To be done »
• a. Translate this sentence from the compressor circuit thread into Spanish: "A 20 A breaker will trip at 27A or before."
• b. Carry on the forum thread about sizing a circuit for a compressor, picking up after its final post.

Passage »
# Sizing Circuit for Compressor



## waynet (Feb 5, 2005)

Clamp meter on 230V, 6HP compressor power cord shows brief spike of approx 40amps at startup, then about 14amps while running. Electrical plate states 15amp SFA. If I size the breaker/circuit for the SFA rating, say 20amps, will the startup spike trip the breaker?


----------



## DecksEtc (Oct 27, 2004)

I sometimes have problems with my compressor on a 15A circuit but have never had problem running on a 20A circuit.


----------



## Teetorbilt (Feb 12, 2004)

A 20 A breaker will trip at 27A or before. If you're start is 40A, you need a 50.


----------



## stars13bars2 (Feb 13, 2005)

everyone knows that with #12 cu conductors a 20 amp breaker is the largest that, according to the electrical code, can be used. some electricians know that these rules change where there is a motor involved that has thermal protection. you are then allowed to use 250% of the full load. 250%X15A= 37.5A and to go to the next standard size breaker which would be a 40 amp. your breaker will not trip on startup and you will not violate electrical code. if you did not know that, there are probably a lot of other rules that you will violate if you do the installation yourself. i assume you are comfortable with the liability. grounding and bonding are the most often misapplied rules. but whats a dead body or two among family anyway???

Collected data entries »
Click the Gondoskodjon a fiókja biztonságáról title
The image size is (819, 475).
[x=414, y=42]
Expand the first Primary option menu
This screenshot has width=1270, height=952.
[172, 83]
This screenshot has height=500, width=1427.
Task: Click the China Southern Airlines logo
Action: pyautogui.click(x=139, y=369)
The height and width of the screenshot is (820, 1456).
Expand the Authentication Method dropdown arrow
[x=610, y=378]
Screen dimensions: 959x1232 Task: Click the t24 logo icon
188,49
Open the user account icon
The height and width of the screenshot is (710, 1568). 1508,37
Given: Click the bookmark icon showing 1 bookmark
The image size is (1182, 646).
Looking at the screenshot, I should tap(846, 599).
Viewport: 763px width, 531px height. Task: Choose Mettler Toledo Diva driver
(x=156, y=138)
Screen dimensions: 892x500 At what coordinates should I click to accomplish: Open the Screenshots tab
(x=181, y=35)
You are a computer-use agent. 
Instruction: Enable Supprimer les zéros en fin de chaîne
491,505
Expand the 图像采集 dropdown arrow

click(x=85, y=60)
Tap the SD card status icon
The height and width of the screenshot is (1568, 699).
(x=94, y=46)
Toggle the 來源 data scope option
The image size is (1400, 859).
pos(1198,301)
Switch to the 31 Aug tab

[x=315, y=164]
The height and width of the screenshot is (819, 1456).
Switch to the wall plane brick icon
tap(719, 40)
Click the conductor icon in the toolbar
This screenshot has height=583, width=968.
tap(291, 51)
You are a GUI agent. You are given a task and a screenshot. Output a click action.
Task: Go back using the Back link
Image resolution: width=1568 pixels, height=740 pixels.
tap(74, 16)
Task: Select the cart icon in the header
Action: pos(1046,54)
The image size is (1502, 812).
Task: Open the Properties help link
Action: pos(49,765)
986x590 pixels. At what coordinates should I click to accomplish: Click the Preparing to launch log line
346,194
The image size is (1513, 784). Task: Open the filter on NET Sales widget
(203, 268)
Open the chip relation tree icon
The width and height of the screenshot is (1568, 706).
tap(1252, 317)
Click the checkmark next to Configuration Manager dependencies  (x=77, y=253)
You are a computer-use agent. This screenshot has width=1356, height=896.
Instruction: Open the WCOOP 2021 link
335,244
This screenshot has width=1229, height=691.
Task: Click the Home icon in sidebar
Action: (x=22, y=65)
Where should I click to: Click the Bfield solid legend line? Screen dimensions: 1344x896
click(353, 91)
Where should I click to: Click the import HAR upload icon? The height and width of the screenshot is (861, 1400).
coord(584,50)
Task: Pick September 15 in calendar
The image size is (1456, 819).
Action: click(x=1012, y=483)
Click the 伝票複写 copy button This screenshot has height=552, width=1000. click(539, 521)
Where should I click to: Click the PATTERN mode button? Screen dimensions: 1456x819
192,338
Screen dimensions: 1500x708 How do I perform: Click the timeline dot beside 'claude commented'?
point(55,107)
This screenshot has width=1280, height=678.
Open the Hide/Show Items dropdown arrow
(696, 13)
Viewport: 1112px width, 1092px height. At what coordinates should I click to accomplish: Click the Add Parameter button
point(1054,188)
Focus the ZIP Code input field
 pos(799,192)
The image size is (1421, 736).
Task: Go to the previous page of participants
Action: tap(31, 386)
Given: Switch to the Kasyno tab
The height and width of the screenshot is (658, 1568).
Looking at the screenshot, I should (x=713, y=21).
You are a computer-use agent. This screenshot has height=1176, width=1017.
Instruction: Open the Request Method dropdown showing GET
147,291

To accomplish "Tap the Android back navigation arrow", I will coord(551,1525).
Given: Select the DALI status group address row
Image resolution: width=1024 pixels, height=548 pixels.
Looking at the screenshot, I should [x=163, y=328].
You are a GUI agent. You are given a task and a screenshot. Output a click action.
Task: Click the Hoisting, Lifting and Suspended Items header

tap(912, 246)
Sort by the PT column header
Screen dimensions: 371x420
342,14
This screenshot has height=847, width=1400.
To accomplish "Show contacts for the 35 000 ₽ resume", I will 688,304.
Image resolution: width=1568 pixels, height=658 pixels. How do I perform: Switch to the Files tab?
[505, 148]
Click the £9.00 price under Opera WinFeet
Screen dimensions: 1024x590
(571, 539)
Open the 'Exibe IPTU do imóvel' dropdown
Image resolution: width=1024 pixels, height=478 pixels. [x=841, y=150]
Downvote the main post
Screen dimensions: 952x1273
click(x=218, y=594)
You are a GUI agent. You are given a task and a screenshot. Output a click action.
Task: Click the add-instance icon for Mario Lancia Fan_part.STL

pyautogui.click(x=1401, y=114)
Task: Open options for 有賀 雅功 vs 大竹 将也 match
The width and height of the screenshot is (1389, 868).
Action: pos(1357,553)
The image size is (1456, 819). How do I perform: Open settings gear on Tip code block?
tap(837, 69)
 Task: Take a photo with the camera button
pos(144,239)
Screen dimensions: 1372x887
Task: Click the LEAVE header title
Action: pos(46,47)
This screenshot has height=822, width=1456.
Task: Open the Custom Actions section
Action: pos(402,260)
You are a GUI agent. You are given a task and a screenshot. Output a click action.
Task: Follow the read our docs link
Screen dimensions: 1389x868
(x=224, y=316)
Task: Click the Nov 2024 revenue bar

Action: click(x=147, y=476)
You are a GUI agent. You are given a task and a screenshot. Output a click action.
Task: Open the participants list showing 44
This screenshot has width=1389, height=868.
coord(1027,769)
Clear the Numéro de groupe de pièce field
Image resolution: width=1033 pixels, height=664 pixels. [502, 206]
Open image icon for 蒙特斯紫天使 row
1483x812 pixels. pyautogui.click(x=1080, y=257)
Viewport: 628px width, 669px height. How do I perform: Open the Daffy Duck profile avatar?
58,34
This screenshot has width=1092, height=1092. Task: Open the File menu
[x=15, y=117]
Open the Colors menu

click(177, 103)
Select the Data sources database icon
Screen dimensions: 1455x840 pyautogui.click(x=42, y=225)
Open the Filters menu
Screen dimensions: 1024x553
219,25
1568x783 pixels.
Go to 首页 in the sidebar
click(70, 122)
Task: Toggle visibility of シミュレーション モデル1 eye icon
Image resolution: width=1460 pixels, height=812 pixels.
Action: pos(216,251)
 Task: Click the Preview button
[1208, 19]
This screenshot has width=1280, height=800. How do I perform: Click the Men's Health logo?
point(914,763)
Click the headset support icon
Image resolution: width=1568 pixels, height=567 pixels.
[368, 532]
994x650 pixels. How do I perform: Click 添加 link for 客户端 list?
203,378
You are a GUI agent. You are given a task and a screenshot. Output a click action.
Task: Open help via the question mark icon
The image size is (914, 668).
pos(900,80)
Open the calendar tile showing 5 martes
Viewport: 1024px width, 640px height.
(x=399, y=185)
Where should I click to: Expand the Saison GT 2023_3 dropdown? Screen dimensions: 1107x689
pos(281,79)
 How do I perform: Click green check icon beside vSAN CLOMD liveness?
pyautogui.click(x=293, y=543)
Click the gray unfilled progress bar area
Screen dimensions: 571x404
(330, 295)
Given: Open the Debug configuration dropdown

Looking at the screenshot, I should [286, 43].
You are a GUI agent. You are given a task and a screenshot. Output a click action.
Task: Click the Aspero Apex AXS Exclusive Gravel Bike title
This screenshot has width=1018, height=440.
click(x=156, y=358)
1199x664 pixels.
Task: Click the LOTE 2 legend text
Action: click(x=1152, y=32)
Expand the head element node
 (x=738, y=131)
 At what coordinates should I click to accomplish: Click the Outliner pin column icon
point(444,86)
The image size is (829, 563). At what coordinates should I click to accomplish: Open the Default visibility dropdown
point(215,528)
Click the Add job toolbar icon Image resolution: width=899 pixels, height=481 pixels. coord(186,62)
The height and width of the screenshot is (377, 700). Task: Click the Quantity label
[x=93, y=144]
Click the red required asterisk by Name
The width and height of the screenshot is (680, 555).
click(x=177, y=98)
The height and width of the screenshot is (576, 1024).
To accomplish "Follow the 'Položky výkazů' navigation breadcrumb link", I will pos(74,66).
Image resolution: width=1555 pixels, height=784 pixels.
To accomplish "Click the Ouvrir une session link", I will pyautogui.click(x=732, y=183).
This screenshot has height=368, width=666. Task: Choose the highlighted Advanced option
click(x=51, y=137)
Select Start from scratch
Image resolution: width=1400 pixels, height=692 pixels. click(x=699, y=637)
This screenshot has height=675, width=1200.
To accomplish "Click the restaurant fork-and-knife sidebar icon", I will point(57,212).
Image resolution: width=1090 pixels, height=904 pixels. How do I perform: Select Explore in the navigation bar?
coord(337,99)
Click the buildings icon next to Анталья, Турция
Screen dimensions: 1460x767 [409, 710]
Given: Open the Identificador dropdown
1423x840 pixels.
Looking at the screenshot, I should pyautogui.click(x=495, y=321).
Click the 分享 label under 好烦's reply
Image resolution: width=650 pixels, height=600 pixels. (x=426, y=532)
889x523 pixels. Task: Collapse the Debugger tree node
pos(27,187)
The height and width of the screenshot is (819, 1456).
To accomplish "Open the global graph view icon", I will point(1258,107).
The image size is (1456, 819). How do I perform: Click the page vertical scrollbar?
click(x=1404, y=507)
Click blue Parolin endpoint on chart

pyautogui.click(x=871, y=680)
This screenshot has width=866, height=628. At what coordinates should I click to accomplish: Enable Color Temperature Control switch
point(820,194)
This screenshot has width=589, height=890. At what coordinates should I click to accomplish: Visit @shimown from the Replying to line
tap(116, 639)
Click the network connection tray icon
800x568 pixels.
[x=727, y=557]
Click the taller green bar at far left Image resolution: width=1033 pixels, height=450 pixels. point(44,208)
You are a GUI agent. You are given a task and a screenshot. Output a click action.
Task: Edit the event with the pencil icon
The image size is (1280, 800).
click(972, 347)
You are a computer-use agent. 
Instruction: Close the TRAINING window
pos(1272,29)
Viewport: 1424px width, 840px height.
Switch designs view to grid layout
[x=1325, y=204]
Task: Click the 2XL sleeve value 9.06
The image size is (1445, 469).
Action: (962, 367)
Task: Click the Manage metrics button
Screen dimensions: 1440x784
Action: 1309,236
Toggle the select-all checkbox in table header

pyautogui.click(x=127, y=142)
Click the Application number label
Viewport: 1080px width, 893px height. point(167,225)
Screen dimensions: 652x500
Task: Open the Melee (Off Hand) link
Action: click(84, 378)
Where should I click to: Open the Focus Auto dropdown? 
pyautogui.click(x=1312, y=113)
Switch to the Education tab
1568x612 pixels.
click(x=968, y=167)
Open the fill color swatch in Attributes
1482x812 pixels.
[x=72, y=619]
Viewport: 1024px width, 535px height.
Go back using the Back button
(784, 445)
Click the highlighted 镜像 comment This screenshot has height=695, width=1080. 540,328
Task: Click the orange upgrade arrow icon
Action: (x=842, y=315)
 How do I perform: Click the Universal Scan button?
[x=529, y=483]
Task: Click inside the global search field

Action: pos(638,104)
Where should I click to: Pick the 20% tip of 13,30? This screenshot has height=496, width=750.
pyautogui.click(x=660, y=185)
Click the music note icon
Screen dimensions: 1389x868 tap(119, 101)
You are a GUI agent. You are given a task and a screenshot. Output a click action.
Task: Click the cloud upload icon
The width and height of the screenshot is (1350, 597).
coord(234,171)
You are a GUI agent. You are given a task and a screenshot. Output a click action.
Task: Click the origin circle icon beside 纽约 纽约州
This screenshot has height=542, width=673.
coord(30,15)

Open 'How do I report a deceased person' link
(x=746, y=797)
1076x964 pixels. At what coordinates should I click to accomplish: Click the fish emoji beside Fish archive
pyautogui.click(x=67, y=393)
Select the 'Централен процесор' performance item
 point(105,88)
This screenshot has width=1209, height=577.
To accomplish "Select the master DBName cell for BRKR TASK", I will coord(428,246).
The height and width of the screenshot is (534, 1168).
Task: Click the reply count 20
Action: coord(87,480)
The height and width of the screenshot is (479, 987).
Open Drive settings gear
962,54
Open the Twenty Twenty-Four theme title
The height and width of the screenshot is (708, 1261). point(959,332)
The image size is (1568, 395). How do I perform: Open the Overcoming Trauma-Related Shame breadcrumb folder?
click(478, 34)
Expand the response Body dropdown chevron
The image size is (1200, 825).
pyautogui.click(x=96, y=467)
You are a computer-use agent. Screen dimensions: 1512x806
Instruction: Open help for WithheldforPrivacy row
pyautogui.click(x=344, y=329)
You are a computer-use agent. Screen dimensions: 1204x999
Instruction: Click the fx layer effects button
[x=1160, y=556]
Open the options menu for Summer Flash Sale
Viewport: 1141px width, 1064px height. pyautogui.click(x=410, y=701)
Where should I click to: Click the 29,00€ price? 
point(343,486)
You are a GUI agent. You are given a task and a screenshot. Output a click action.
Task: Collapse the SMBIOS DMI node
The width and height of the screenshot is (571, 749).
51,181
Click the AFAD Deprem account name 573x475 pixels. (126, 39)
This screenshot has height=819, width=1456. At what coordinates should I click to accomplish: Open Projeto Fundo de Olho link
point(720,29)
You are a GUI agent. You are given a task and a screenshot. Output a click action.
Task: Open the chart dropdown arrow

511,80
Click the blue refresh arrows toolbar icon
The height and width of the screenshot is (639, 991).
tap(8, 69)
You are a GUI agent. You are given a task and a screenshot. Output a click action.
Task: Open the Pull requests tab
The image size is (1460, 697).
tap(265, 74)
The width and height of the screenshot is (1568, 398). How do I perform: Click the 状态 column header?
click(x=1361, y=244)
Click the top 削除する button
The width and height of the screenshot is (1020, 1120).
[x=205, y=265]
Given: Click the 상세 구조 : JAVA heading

Answers in order »
• a. Un interruptor de 20 A se disparará a 27 A o antes.

• b.
----------



## DMC (Feb 23, 2005)

*compressor sizing*

The wire size should be 12 ga to handle the 14 - 20 A of run current. The inrush motor current is insignificant in duration and will not trip the breaker. If you were to use an o'scope you would see that the inrush current probably is closer to 60-100 Amps but may only last usec to msec and therefore is not seen on a current clamp. Only the steady state current is of a concern. 12 ga wire and 20 amp breaker and you're good to go.


----------



## paintr56 (Feb 4, 2005)

stars13bars2 said:


> everyone knows that with #12 cu conductors a 20 amp breaker is the largest that, according to the electrical code, can be used. some electricians know that these rules change where there is a motor involved that has thermal protection. you are then allowed to use 250% of the full load. 250%X15A= 37.5A and to go to the next standard size breaker which would be a 40 amp. your breaker will not trip on startup and you will not violate electrical code. if you did not know that, there are probably a lot of other rules that you will violate if you do the installation yourself. i assume you are comfortable with the liability. grounding and bonding are the most often misapplied rules. but whats a dead body or two among family anyway???



Did I read this right? I am a painter not an electrician But I have some training in electrical work and do my own wiring when needed. Are you saying that it is exceptable to run #12 wire to a 40 amp breaker? What happens when the original compressor is unplugged and a welder is plugged in instead? I allways thought the breaker was sized to protect the wire and the wire was sized to the expected load. Wouldn't a delay breaker be the correct thing to use in this example?

Jim Bunton


----------



## stars13bars2 (Feb 13, 2005)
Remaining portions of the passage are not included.